» **INPUT DATA**
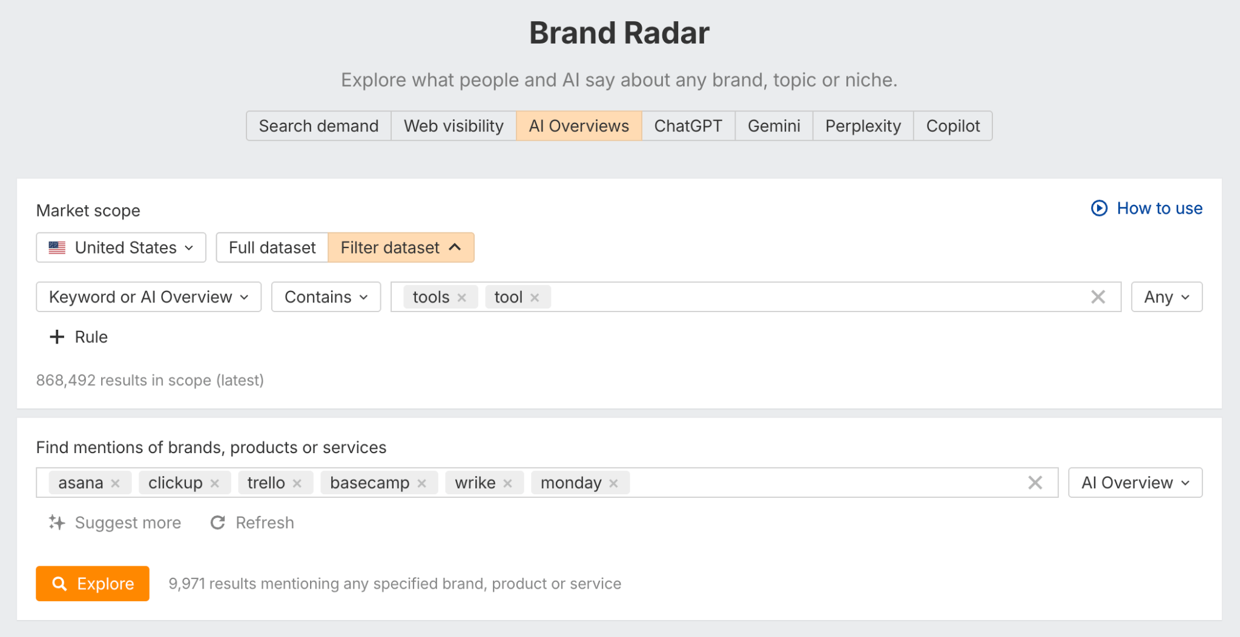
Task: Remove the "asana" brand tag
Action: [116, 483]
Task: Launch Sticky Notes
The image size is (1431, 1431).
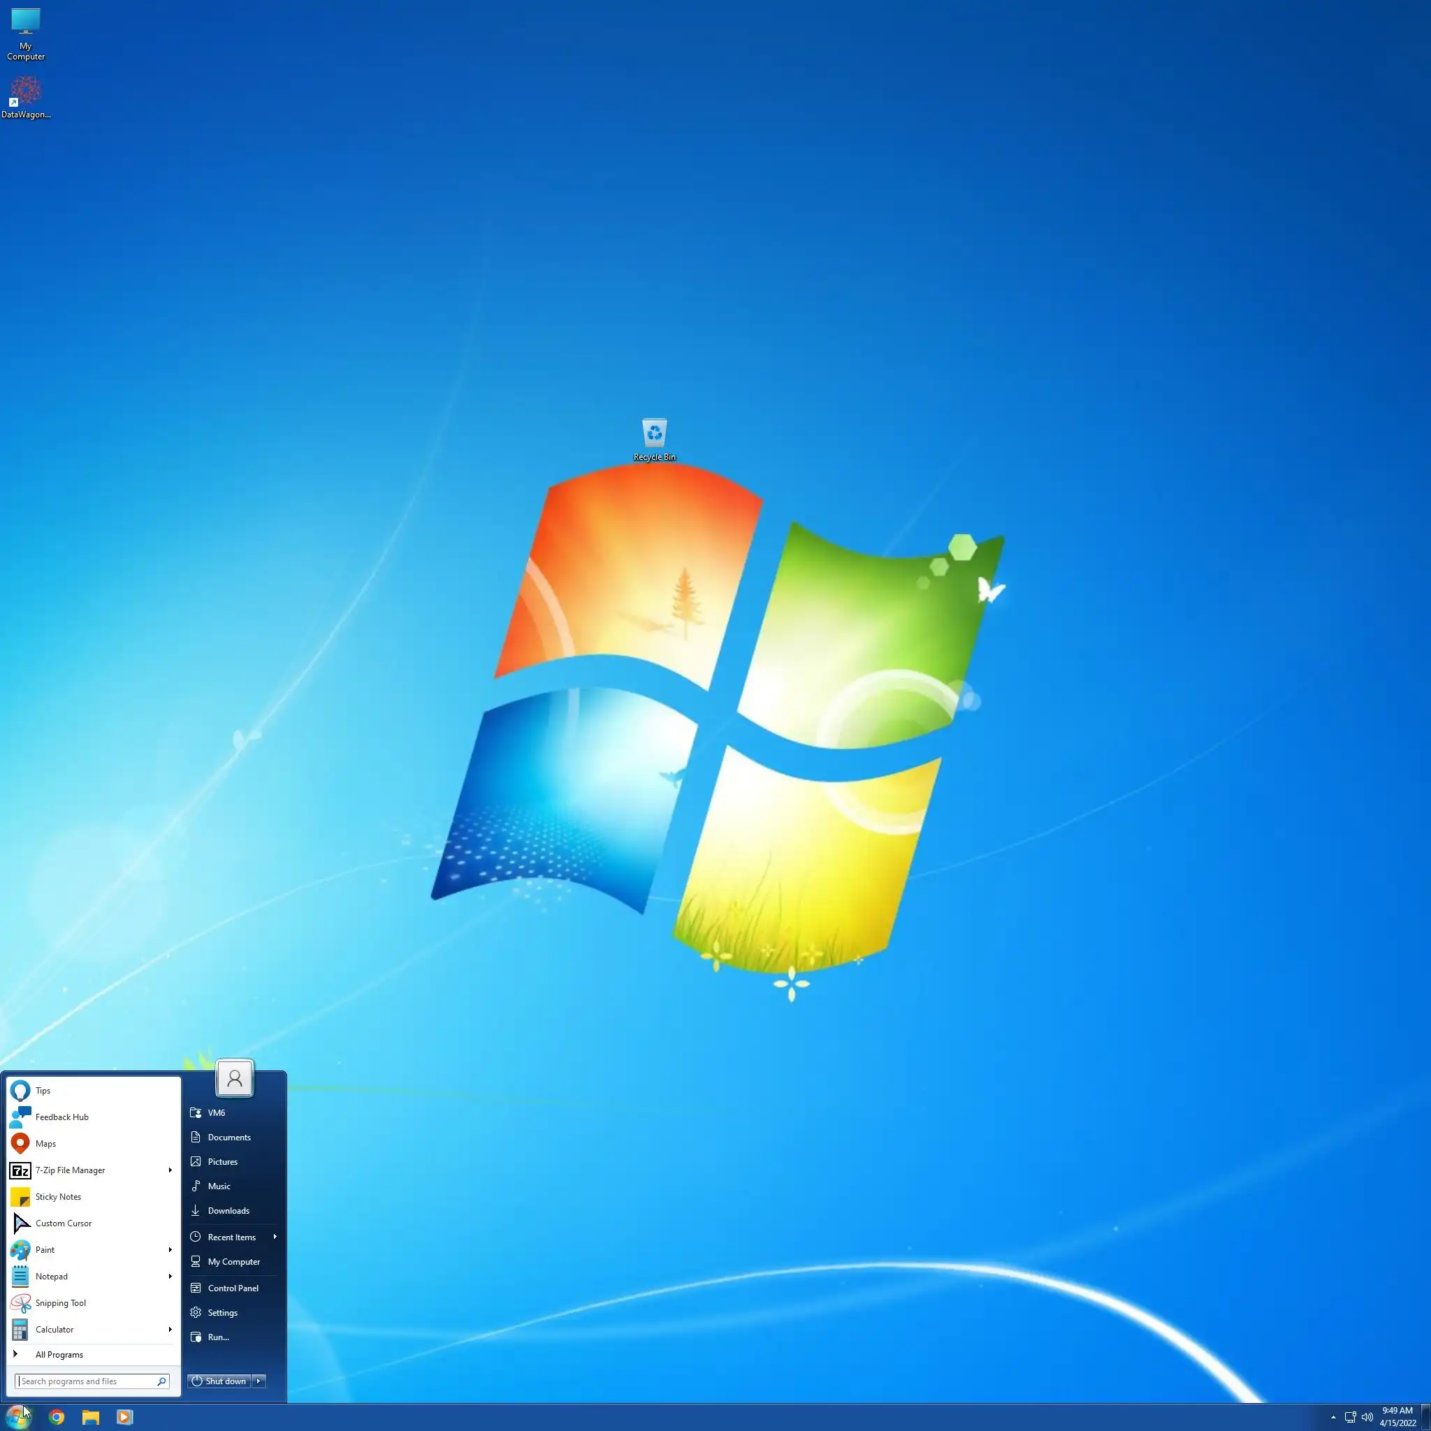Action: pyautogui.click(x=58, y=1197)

» **WHAT THE TASK ASKS**
Please give an exact copy of the lines from the line containing "Task: Launch Sticky Notes" through the end of the records above, pictures excluded.

» **RESULT FOR THIS EXERCISE**
Task: Launch Sticky Notes
The image size is (1431, 1431).
Action: pyautogui.click(x=58, y=1197)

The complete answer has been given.